Vox Day: I ran his head through some Photoshop filters this time.
Vox Day: I ran his head through some Photoshop filters this time.

Yesterday, I wrote about Vox Day’s extravagantly evasive — yet highly revealing — interview with David Pakman. But the interview also featured a few striking moments of candor. One of these came when Day — a sometime gave developer as well as the biggest asshole in Sci Fi — offered his answer to the question: “What is Gamergate really about?”

Suggesting that the issue of “corruption in game journalism” was little more than “the spark that set the whole thing off,” Day declared that

what Gamergate is fundamentally about is the right of people to design, develop and play games that they want to design, develop and play without being criticized for it.

Which is an. er, interesting perspective, as there is in fact no “right” to be immune from criticism.

If you write a book, if you make a movie, if you post a comment on the internet — you should be ready for it to be criticized. Because that’s how free speech works. That’s how art works. And that’s how ideas work.
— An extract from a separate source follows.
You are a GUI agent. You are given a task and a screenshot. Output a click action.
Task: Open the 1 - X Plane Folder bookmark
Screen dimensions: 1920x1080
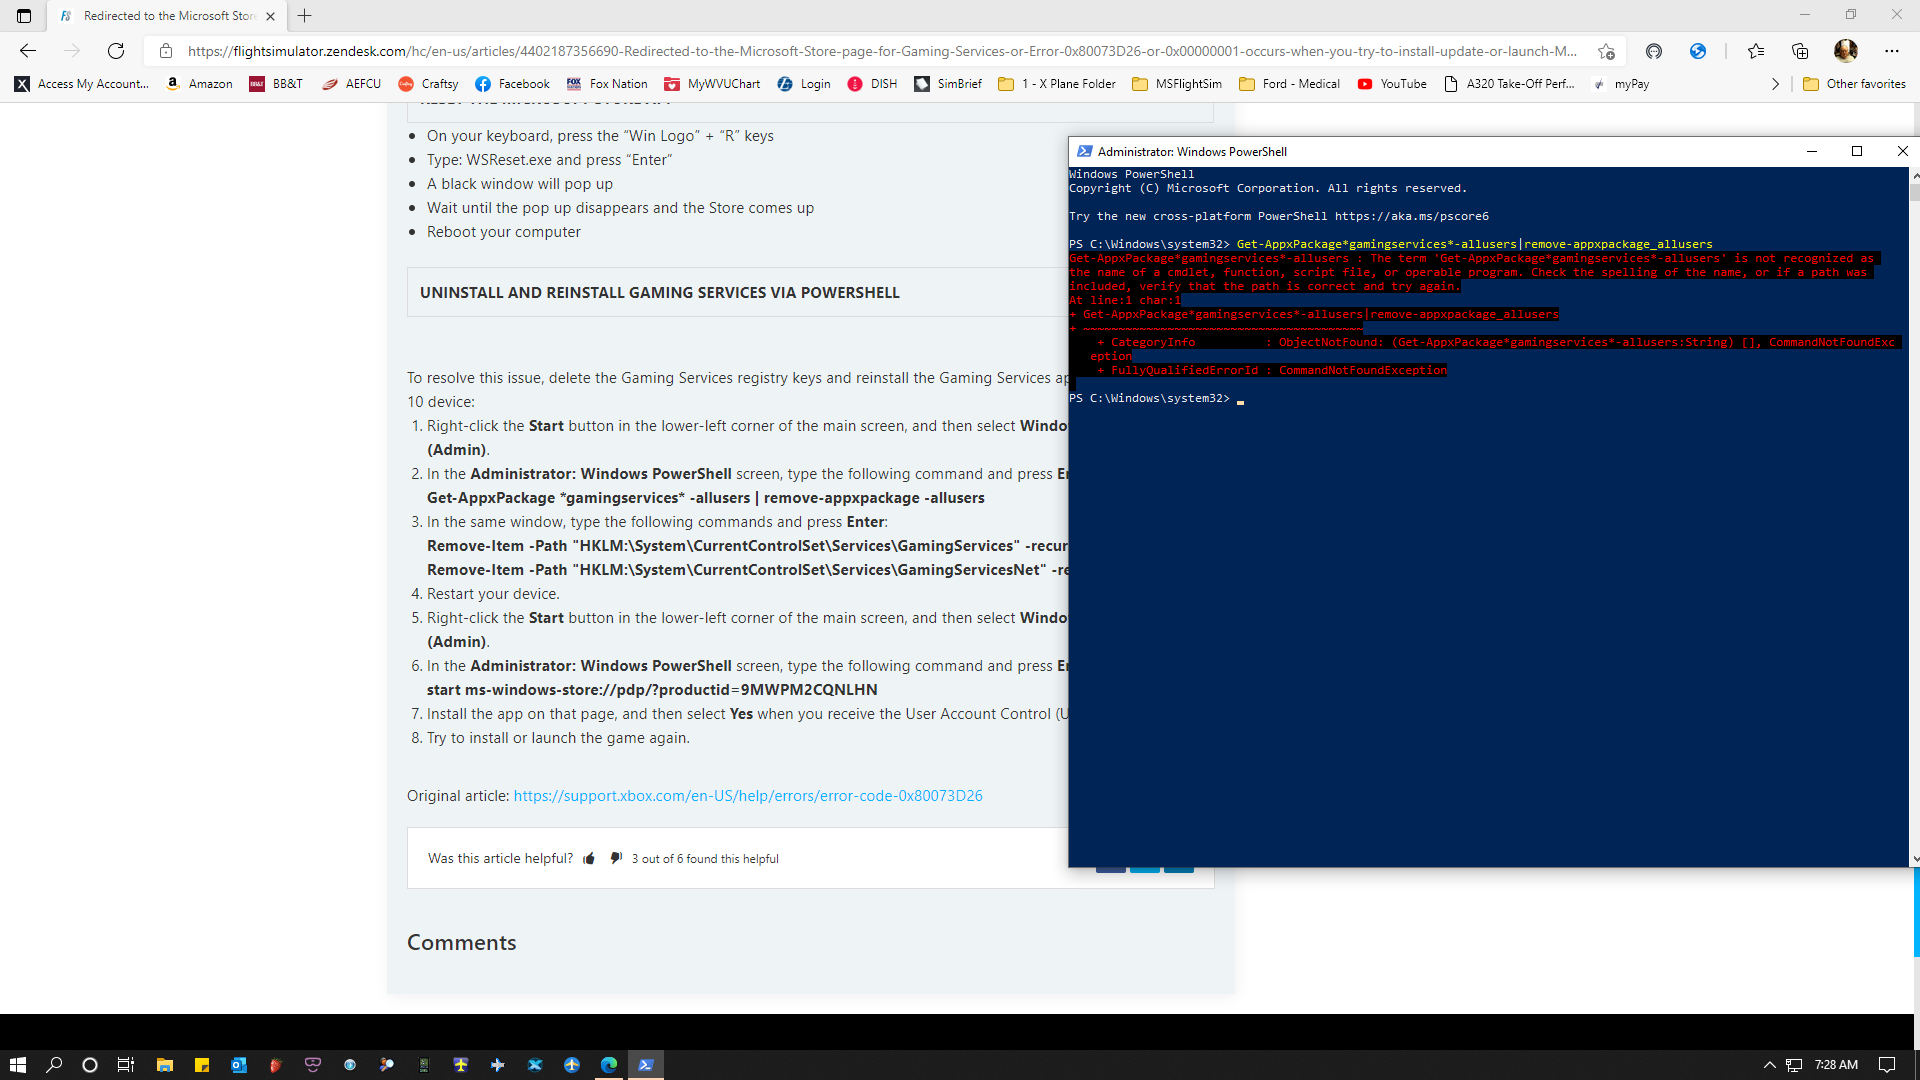click(x=1057, y=84)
Criticism — whether it is positive or negative — helps to sharpen ideas and make art less self-indulgent; it pushes creators to hone their craft and expand their vision of the world. And it helps the consumers of art not only to look at art with a more critical eye but also to appreciate it more fully, by helping to draw out the more subtle meanings of this art and to put it in a broader cultural (social, political) perspective.

Of course, neither the artists nor the consumers of art are required to listen to this criticism, but they have no right to demand that such criticism be eliminated.

But Vox is right in one sense: the elimination of criticism is in fact is what #Gamergate has been about all along — or at least the elimination of criticism aimed in their direction. Indeed, that’s what most #Gamergaters mean when they talk about fighting “corruption in game journalism” — shutting down those writers and publications that have dared to critique the prejudices of a backward portion of the gaming universe that is hostile to any challenges to the status quo ante — particularly from women with opinions different from theirs. That’s what drove the outrage over the “death of gamer” articles last Fall. And that’s what has driven “critics” of Anita Sarkeesian from the start.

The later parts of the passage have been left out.